Materials provided:
[Start of Attachment]
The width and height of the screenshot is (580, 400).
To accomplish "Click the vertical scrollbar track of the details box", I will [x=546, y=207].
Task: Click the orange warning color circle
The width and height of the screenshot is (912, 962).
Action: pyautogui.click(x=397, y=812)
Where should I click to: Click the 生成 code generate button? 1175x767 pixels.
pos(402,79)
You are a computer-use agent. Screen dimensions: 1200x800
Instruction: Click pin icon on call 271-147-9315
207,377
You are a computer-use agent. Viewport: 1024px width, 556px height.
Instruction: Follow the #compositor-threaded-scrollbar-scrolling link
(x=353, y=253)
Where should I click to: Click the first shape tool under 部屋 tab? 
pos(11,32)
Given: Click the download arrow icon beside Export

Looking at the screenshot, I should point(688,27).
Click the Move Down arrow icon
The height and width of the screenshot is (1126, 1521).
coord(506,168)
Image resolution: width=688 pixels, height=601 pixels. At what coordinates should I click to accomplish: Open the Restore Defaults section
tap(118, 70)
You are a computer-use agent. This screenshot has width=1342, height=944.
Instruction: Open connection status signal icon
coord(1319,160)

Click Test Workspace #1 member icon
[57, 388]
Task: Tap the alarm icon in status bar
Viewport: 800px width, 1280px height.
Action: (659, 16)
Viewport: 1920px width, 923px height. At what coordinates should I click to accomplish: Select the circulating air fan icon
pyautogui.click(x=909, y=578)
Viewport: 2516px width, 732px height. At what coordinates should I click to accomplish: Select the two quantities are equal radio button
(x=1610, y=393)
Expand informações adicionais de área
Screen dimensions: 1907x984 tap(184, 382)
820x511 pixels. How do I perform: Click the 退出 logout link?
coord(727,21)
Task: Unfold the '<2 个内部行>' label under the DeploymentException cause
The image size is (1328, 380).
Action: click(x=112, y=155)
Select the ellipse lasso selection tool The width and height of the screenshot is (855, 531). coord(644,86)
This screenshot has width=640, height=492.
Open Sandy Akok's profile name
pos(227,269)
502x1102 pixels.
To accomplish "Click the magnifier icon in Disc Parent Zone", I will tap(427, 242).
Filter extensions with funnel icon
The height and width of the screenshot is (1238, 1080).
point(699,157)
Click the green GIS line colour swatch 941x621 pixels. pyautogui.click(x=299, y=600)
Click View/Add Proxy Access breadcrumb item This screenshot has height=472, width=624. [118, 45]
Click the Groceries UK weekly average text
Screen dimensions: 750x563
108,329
[End of Attachment]
Please retype the data above exactly, including every line.

The width and height of the screenshot is (580, 400).
To accomplish "Click the vertical scrollbar track of the details box", I will [x=546, y=207].
Task: Click the orange warning color circle
The width and height of the screenshot is (912, 962).
Action: pyautogui.click(x=397, y=812)
Where should I click to: Click the 生成 code generate button? 1175x767 pixels.
pos(402,79)
You are a computer-use agent. Screen dimensions: 1200x800
Instruction: Click pin icon on call 271-147-9315
207,377
You are a computer-use agent. Viewport: 1024px width, 556px height.
Instruction: Follow the #compositor-threaded-scrollbar-scrolling link
(x=353, y=253)
Where should I click to: Click the first shape tool under 部屋 tab? 
pos(11,32)
Given: Click the download arrow icon beside Export

Looking at the screenshot, I should point(688,27).
Click the Move Down arrow icon
The height and width of the screenshot is (1126, 1521).
coord(506,168)
Image resolution: width=688 pixels, height=601 pixels. At what coordinates should I click to accomplish: Open the Restore Defaults section
tap(118, 70)
You are a computer-use agent. This screenshot has width=1342, height=944.
Instruction: Open connection status signal icon
coord(1319,160)

Click Test Workspace #1 member icon
[57, 388]
Task: Tap the alarm icon in status bar
Viewport: 800px width, 1280px height.
Action: (659, 16)
Viewport: 1920px width, 923px height. At what coordinates should I click to accomplish: Select the circulating air fan icon
pyautogui.click(x=909, y=578)
Viewport: 2516px width, 732px height. At what coordinates should I click to accomplish: Select the two quantities are equal radio button
(x=1610, y=393)
Expand informações adicionais de área
Screen dimensions: 1907x984 tap(184, 382)
820x511 pixels. How do I perform: Click the 退出 logout link?
coord(727,21)
Task: Unfold the '<2 个内部行>' label under the DeploymentException cause
The image size is (1328, 380).
Action: click(x=112, y=155)
Select the ellipse lasso selection tool The width and height of the screenshot is (855, 531). coord(644,86)
This screenshot has width=640, height=492.
Open Sandy Akok's profile name
pos(227,269)
502x1102 pixels.
To accomplish "Click the magnifier icon in Disc Parent Zone", I will tap(427, 242).
Filter extensions with funnel icon
The height and width of the screenshot is (1238, 1080).
point(699,157)
Click the green GIS line colour swatch 941x621 pixels. pyautogui.click(x=299, y=600)
Click View/Add Proxy Access breadcrumb item This screenshot has height=472, width=624. [118, 45]
Click the Groceries UK weekly average text
Screen dimensions: 750x563
108,329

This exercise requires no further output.